JOHN CHUCKMAN ORIGINAL RECIPE: TUNA MELTS

 CHUCKMAN ORIGINAL RECIPE: TUNA MELTS


These are serious food, not just “pub grub,” hot open-face sandwiches as complete meals. They are beautiful to the eye and very satisfying.

 

THE BASIC SALAD

In assembling the salad, keep in mind for proportions that the ideal is for each tuna melt to have the full range of flavors and textures and colors in it. A bit demanding, but worth the effort.

Solid Light canned tuna – broken up finely with a fork or potato masher. Two or three cans, or whatever amount tastes right to you.

Avocado – de-pitted, skinned, and diced into small chunks.

Celery – moderately thick slices, cut across the stalk – a generous amount.

Small pimento-stuffed green olives – sliced or cut into quarters – a generous amount.

Mayonnaise – no substitutes. You must use the real stuff – a generous amount – vary according to how “wet” you like your salad. Remember that baking will dry it out a bit, too.

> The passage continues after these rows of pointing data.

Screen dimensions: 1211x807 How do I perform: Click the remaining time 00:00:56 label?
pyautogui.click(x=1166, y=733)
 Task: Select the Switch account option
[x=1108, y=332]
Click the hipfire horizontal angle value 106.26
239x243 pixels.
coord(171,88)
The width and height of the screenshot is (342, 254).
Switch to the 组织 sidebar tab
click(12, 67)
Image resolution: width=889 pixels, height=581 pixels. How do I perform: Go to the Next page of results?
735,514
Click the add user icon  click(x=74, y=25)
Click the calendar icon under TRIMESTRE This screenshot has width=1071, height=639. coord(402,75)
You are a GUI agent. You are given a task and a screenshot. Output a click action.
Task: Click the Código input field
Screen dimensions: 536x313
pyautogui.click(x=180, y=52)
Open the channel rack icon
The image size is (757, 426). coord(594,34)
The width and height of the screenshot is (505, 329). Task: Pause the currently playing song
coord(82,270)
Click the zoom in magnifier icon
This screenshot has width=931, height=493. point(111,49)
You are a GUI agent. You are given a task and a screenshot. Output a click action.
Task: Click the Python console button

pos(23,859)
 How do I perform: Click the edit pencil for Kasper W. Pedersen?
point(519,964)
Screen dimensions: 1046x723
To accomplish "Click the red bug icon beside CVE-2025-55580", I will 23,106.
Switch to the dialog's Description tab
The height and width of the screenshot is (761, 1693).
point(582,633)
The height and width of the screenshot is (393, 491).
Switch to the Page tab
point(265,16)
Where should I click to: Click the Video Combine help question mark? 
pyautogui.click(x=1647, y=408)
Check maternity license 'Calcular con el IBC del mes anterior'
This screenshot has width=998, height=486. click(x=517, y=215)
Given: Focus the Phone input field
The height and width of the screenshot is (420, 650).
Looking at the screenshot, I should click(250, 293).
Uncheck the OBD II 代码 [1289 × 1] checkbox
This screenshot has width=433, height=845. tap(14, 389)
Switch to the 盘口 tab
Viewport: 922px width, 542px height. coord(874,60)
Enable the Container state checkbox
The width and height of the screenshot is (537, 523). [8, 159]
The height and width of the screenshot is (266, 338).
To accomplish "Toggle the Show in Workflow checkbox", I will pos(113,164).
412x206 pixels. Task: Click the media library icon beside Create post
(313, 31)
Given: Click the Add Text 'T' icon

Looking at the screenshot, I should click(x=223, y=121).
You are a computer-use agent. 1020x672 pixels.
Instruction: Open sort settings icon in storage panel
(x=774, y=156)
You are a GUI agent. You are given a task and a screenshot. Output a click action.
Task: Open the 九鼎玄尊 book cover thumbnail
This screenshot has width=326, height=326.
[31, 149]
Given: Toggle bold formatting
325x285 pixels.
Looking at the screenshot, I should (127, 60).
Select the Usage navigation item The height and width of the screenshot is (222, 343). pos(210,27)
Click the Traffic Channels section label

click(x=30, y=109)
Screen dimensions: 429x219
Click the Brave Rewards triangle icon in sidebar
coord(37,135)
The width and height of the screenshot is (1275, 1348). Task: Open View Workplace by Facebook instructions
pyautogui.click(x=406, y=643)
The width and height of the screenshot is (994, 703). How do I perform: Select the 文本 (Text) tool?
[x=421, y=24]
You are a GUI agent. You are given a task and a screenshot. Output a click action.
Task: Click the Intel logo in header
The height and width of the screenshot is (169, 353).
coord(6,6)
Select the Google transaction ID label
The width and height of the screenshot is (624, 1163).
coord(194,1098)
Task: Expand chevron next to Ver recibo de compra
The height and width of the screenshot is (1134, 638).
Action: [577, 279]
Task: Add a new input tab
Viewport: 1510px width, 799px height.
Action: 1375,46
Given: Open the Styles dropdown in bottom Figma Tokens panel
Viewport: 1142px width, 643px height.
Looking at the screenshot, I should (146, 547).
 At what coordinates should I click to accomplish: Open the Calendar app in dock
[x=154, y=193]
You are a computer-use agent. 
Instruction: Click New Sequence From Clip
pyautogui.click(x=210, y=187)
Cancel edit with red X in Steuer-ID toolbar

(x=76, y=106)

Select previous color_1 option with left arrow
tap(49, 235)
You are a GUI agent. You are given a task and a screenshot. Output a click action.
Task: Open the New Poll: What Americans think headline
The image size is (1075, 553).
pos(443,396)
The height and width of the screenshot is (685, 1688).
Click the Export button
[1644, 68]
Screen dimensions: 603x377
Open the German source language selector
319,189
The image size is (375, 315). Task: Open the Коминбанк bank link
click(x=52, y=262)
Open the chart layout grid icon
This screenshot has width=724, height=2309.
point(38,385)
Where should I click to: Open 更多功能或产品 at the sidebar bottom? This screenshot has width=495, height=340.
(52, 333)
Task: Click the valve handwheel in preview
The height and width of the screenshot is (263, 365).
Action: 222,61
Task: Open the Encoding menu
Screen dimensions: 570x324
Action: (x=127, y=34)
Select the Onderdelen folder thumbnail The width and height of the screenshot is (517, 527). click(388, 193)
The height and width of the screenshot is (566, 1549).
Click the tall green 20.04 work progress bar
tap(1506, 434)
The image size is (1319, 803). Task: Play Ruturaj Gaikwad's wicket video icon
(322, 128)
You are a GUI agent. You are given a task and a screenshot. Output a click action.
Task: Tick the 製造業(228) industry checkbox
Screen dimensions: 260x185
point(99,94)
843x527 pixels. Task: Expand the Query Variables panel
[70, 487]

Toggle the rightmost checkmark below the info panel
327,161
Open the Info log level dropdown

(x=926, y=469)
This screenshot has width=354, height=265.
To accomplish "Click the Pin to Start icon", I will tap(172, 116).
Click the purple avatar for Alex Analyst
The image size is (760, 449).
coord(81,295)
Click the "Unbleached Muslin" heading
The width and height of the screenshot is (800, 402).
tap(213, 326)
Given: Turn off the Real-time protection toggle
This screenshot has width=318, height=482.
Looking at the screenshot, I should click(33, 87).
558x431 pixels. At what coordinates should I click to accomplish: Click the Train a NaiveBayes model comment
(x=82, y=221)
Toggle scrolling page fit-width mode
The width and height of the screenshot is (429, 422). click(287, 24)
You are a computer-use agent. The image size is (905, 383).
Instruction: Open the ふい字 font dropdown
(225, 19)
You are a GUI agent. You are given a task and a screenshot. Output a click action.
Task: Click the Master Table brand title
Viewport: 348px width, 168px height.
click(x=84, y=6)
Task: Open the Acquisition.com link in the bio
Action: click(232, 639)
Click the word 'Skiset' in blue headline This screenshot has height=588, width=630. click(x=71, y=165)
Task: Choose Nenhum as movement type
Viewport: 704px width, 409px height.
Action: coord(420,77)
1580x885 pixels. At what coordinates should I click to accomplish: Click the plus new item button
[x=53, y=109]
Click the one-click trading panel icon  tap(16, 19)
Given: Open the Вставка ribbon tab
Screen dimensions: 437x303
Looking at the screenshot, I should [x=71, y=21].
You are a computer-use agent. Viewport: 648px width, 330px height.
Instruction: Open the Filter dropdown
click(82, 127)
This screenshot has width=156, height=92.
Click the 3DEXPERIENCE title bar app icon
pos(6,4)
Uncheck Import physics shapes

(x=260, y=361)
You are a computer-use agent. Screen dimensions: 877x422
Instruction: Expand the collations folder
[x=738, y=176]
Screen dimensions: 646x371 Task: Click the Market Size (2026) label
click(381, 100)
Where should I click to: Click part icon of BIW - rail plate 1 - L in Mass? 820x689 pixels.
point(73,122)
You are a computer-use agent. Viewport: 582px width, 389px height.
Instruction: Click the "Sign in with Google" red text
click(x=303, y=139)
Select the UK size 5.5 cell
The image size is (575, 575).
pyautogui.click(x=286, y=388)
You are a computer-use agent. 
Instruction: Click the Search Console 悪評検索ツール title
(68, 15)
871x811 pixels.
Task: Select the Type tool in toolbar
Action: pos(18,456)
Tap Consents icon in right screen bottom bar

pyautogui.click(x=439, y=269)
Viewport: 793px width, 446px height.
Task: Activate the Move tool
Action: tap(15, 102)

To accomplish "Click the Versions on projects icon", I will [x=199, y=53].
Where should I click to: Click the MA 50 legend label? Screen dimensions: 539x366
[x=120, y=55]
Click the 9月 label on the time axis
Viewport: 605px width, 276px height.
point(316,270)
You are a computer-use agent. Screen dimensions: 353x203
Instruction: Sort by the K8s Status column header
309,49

Ripe cherry or grape tomatoes (grape tomatoes are sweeter but not always available) – cut into quarters or halves depending on their size - a generous amount.

Salt and pepper to taste.

Mix ingredients in a bowl thoroughly, being careful not to smash things together because we want the individual items to remain individual. Set aside and allow to warm to room temperature.

Note: this basic salad, minus the avocado chunks, is also excellent as a filling for avocado halves served cold or at room temperature.

Cheddar cheese – grated roughly – the real thing – no substitutes – a generous amount.

Pitas – either Greek or Middle eastern – or bagels – either New York style or Montreal. If you use Montreal-style bagels, it is a bit difficult to mound up the sandwiches because of the bread’s large hole. It can be done, but it is a bit of extra fuss. If using pitas, cut them into quarters ahead. Bagels are just cut in half.

If using bagels, ones with seeds or other coatings add still more eye-appeal and taste to the sandwiches.

 

OPTION

Salsa – whatever temperature you like – La Costena from Mexico is the best bottled one

 

Line cookie sheets with parchment paper and begin building your sandwiches. Arrange the bread bases.

Pile a generous helping of the salad onto each piece. The sandwiches should be fairly tall to feature the variety of ingredients, not flat like pizzas.

If you are using the salsa option, now is the time to dab some on the top of each pile of salad. While I very much like this, I do not suggest making them all this way. Some people do not like it.

Next is the cheese. Sometimes, you have to play a bit to make sure each sandwich gets a goodly amount of cheese. You are trying to pile loose shavings on a little hill. A bit of patting and shaping help. Extra on top is good, as it will run down.

The cookie sheets are placed in a preheated 350-degree oven until all the cool ingredients are heated and the cheese nicely melts. This should be about ten to fifteen minutes.